Document segment START
ID explained: are cells intelligent (Introduction)

by David Turell @, Sunday, March 07, 2021, 15:27 (520 days ago) @ David Turell

The point is they are intelligently instructed:

"Researchers into antibiotic resistance must deal with the surprisingly complex ways bacteria “think” in order to counter them. For example, some bacteria may warn others while dying from antibiotics. But what about individual cells in our bodies?

"A skeptic might say that bacteria are, after all, individual entities like dogs or cats. There is evidence that individual life forms can show intelligence even with no brain. But dependent cells?

"Surprisingly, cells that are not independent at all but part of a body can also show something that looks like intelligence, as Michael Denton discusses in Miracle of the Cell (2020):

"No one who has observed a leucocyte (a white blood cell) purposefully—one might even say single-mindedly—chasing after a bacterium in a blood smear would disagree.

He references this classic video by David Rogers, from the University of New South Wales, called “Neutrophil Chasing Bacteria”:

"What one witnesses there seems to transcend all our intuitions: A tiny speck of matter, invisible to the naked eye, so small that one hundred of them could be lined up across the top of a pin, is seemingly endowed with intention and agency. It’s like watching a house cat chasing a mouse, or a cheetah chasing a gazelle on the African savanna, or indeed a man chasing down a kudu in the Kalahari.
Document segment END
Data listing START
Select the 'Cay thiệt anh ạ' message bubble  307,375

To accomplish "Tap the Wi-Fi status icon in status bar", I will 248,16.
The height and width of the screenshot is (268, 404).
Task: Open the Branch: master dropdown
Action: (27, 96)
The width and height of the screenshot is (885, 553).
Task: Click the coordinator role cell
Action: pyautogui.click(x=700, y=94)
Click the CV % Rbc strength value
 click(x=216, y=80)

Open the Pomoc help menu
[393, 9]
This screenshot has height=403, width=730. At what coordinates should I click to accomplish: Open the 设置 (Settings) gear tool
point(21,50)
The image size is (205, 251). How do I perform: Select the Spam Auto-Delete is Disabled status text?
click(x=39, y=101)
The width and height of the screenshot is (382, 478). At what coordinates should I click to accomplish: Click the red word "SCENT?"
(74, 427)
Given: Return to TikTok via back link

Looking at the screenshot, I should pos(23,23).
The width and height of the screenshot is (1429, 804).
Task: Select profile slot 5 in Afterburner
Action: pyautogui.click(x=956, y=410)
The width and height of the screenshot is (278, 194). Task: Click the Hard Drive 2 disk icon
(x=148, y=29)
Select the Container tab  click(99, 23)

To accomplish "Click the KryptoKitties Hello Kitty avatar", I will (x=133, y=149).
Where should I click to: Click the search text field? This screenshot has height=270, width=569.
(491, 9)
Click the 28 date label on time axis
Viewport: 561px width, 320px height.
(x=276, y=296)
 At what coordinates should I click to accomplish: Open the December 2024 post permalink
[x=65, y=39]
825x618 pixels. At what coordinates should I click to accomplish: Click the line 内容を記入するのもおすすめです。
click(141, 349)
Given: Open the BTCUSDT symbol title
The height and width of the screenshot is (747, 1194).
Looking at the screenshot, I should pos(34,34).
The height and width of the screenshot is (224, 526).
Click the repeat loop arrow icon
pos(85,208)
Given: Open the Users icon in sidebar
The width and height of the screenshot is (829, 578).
Data listing END
Work to complete> Write out the part of the post on cell intelligence starting with "The point is" and going on through "smear would disagree.", replacing "intelligence" with "cognition" each time it occurs.

Output for this task>
The point is they are intelligently instructed:

"Researchers into antibiotic resistance must deal with the surprisingly complex ways bacteria “think” in order to counter them. For example, some bacteria may warn others while dying from antibiotics. But what about individual cells in our bodies?

"A skeptic might say that bacteria are, after all, individual entities like dogs or cats. There is evidence that individual life forms can show cognition even with no brain. But dependent cells?

"Surprisingly, cells that are not independent at all but part of a body can also show something that looks like cognition, as Michael Denton discusses in Miracle of the Cell (2020):

"No one who has observed a leucocyte (a white blood cell) purposefully—one might even say single-mindedly—chasing after a bacterium in a blood smear would disagree.